* _What the task asks_
Lift out each line of the data that holds "computer".

* _Data for review_

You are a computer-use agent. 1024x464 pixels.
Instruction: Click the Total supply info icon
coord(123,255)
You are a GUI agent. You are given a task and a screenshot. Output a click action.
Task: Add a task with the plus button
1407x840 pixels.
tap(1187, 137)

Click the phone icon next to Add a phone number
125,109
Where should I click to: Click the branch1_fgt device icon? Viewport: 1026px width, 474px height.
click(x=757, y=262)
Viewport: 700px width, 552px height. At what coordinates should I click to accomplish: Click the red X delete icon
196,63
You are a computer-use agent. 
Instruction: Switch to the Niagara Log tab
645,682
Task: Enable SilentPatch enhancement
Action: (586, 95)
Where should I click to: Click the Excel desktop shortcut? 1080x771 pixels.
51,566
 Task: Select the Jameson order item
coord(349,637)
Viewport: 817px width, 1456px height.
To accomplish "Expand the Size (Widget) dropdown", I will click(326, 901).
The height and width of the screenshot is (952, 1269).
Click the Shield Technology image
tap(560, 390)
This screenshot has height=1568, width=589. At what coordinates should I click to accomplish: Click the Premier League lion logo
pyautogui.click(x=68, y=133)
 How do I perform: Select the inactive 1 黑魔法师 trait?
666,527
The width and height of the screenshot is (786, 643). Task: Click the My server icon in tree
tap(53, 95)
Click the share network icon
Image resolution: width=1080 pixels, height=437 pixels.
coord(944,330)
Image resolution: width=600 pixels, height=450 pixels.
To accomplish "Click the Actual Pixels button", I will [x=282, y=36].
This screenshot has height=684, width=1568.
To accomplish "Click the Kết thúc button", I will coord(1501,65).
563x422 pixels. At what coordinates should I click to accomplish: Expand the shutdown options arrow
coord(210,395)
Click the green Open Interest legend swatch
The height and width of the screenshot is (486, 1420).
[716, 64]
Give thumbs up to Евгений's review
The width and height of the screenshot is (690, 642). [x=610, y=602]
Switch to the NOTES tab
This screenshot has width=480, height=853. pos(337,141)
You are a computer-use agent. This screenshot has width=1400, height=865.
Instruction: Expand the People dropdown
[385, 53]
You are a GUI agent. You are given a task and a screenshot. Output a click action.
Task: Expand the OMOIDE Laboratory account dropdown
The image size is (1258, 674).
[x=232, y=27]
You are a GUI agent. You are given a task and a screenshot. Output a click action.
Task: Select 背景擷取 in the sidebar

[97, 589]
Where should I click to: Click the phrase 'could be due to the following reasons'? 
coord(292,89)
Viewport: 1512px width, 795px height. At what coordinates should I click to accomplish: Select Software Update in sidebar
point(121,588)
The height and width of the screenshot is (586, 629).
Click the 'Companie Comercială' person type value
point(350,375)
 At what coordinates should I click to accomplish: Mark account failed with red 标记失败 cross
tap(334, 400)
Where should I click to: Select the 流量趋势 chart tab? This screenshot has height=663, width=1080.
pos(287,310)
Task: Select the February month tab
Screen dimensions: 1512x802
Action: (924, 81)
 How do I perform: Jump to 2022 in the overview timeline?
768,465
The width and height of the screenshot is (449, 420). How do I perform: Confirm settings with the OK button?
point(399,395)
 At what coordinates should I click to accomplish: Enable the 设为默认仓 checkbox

* _Task answer_
You are a computer-use agent. 1024x464 pixels.
You are a computer-use agent. 
You are a computer-use agent. This screenshot has width=1400, height=865.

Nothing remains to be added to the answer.